▸ THE PROBLEM
Transcribe, verbatim, every line from the start of the entries through the line that contains "Select the copy-editing2 table row"; include both boundary lines and omit all others.

··· RECORD EXTRACTS

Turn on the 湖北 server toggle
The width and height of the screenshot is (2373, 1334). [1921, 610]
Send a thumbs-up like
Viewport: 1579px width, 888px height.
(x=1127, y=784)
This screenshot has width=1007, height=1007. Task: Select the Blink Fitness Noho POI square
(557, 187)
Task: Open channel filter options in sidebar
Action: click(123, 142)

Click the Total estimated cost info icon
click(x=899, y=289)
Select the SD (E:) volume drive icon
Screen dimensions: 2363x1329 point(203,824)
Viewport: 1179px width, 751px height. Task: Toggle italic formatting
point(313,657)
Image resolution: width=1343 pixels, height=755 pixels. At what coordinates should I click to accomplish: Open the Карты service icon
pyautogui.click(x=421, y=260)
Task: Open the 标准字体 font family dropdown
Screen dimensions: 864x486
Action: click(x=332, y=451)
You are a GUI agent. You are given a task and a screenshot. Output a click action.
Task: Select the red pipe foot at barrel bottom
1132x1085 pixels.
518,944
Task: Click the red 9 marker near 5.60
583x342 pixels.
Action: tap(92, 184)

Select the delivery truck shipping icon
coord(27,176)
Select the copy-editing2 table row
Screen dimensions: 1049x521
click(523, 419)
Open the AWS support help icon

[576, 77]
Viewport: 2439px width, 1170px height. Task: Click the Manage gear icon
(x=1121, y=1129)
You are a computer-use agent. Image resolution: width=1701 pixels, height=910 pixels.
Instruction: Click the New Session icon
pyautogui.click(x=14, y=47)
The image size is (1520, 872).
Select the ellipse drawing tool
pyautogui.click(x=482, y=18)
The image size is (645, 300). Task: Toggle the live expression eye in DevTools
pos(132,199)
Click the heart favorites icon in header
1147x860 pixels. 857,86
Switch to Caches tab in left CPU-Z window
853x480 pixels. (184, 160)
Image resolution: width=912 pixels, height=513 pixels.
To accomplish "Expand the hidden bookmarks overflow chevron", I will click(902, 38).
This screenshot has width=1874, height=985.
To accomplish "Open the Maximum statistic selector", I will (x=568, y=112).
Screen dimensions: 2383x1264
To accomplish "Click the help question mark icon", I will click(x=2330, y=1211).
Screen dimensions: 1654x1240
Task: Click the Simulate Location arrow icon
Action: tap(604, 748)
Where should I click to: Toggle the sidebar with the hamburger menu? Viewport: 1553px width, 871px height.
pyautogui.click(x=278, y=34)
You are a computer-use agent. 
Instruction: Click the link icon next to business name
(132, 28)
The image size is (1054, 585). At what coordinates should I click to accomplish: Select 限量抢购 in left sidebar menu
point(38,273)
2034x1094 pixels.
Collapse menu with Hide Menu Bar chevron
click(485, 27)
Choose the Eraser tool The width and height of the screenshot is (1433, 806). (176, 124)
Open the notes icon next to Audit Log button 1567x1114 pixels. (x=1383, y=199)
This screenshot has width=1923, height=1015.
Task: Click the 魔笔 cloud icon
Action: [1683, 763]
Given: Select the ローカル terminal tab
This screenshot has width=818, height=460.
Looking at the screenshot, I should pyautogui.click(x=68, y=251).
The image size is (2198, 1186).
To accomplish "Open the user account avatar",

······

▸ RESULT OF THE EXERCISE
Turn on the 湖北 server toggle
The width and height of the screenshot is (2373, 1334). [1921, 610]
Send a thumbs-up like
Viewport: 1579px width, 888px height.
(x=1127, y=784)
This screenshot has width=1007, height=1007. Task: Select the Blink Fitness Noho POI square
(557, 187)
Task: Open channel filter options in sidebar
Action: click(123, 142)

Click the Total estimated cost info icon
click(x=899, y=289)
Select the SD (E:) volume drive icon
Screen dimensions: 2363x1329 point(203,824)
Viewport: 1179px width, 751px height. Task: Toggle italic formatting
point(313,657)
Image resolution: width=1343 pixels, height=755 pixels. At what coordinates should I click to accomplish: Open the Карты service icon
pyautogui.click(x=421, y=260)
Task: Open the 标准字体 font family dropdown
Screen dimensions: 864x486
Action: click(x=332, y=451)
You are a GUI agent. You are given a task and a screenshot. Output a click action.
Task: Select the red pipe foot at barrel bottom
1132x1085 pixels.
518,944
Task: Click the red 9 marker near 5.60
583x342 pixels.
Action: tap(92, 184)

Select the delivery truck shipping icon
coord(27,176)
Select the copy-editing2 table row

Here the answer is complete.